As it happens, there is no evidence to support these accusations against Anderson.
It is uncontested she did provide Arave talking points for use in addressing the survey
results with his employees. Though she included only one bullet point on the comments
about religious favoritism, Anderson said she was trying to get the process started. Arave
did not take up her offer of help, so the fault for failing to develop detailed talking points
on the issue lies with him. As for her “failure” to bring Arave’s complaint about the
comments to the attention of Advice and Counsel, it is uncontested Anderson knew the
group was aware of the comments. Finally, there is no evidence Anderson had any
authority to investigate the comments or change Arave’s reporting structure after he
delivered a demand letter to Merrill Lynch. Indeed, she knew people with greater
authority had the relevant information, including Holsinger, Wall, Franks, and Mack.
Arave has no basis for blaming her for not taking action on those points.
That leaves only the allegations that Anderson demanded Arave apologize and
then “badgered” him to hold a meeting addressing the favoritism comments. There are
two problems with this basis for Arave’s harassment claim. First, he did not testify that
she asked him to apologize, but instead avoided the issue when Arave raised it. Arave
said he reported Holsinger had told him to apologize, and Anderson expressed skepticism
that he had done so. Second, both testified they never met in person and they spoke by
telephone and emailed roughly four to nine times over the course of approximately two
months. On their last call, Arave said Anderson said addressing the religious favoritism
comments was important and explained Holsinger did not want him to apologize for his
religion, but to “apologize for a perception.” Moreover, Arave admitted Anderson did
not tell him to stop recruiting from or hiring BYU graduates or members of his church, or
treat members who worked for him differently. The handful of conversations Arave does
report do not rise to the level of badgering, as Arave contends, and cannot constitute
harassment as a matter of law because they are not so severe or pervasive that they
altered the conditions of Arave’s work and created an abusive environment.
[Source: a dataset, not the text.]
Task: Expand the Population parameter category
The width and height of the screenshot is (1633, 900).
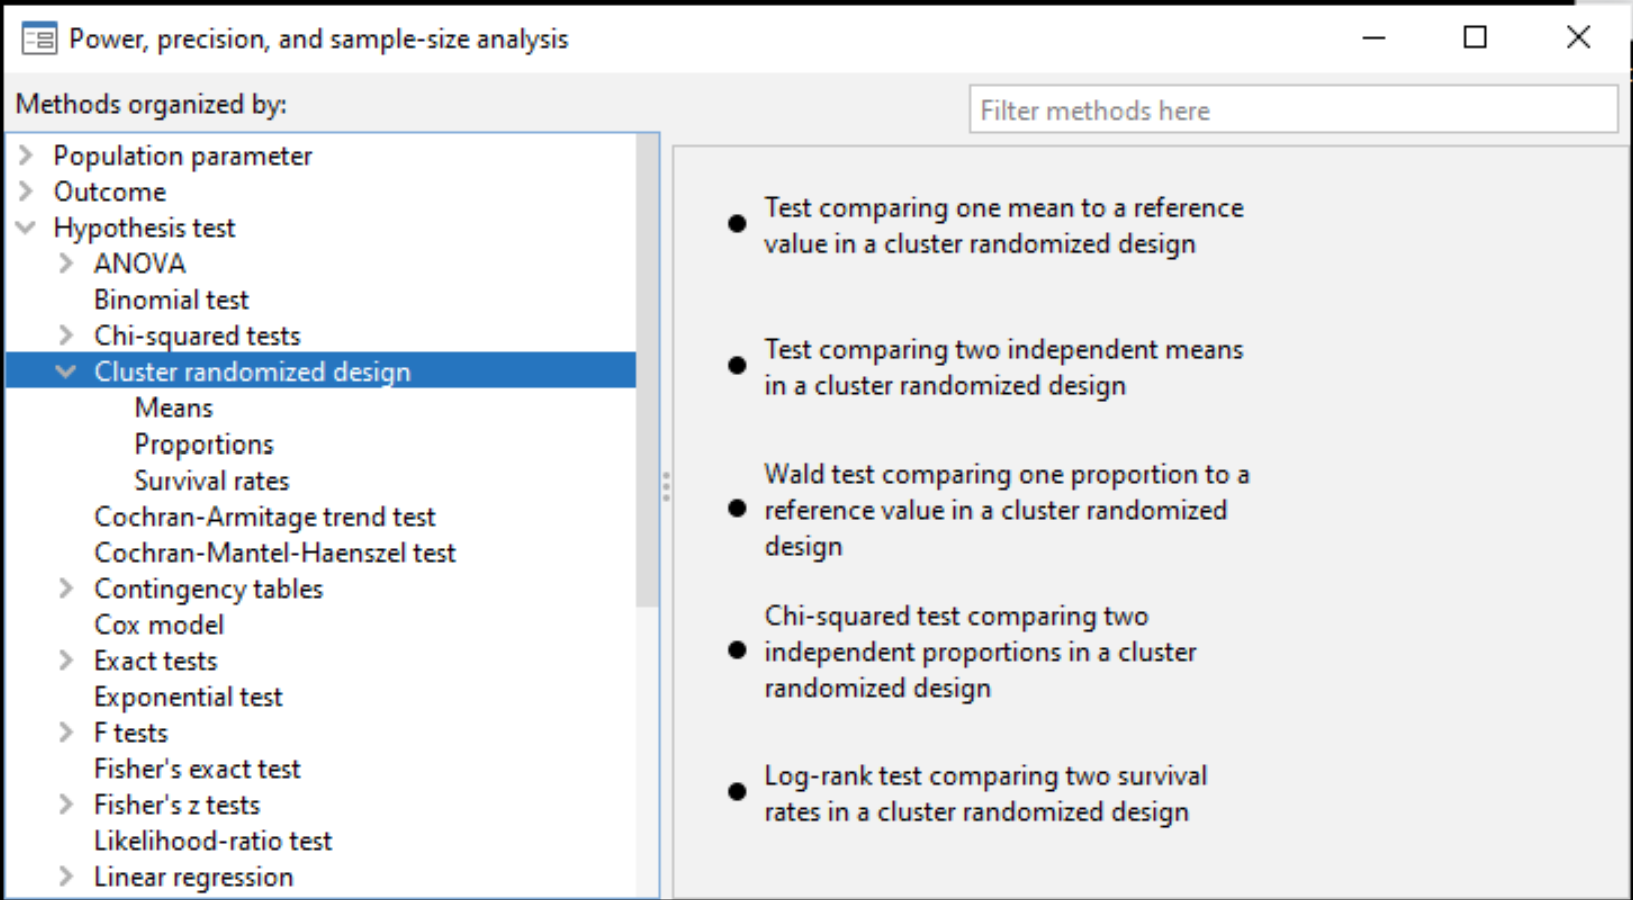Action: point(24,155)
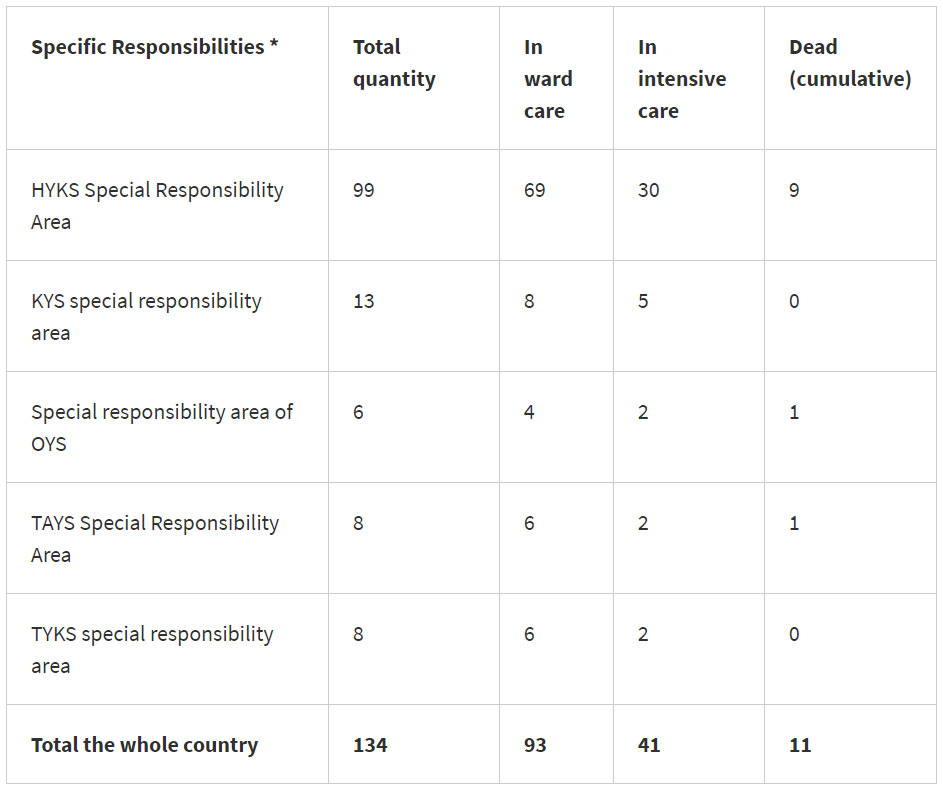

Accordingly, we will affirm the trial court’s order granting Anderson’s motion for
summary judgment on the harassment claim.

Outcome: We affirm in part and reverse in part with directions as set out below.
We reverse the trial court order awarding $54,545.18 in costs as contrary to
FEHA’s cost shifting provision as the Supreme Court held in Williams, supra, 61 Cal.4th at p. 115. (Part II.H.1., ante, p. 76.) We reverse the trial court order awarding $29,097.50 in expert witness fees as contrary to FEHA’s cost shifting provision. (Part II.H.2., ante, pp. 77-90.) We remand for the trial court to determine whether it is appropriate to award any costs or expert witness fees on Arave’s wage claim. We also reverse the order awarding $97,500 in attorney fees on Arave’s wage claim as contrary to the amended Labor Code section 218.5, subdivision (a). (Part II.G.1., ante, pp. 71-72.) We remand for the trial court to determine whether the wage claim was frivolous, warranting an award of attorney fees in any amount.
We affirm the judgment in all other respects.
The parties shall bear their own costs on appeal.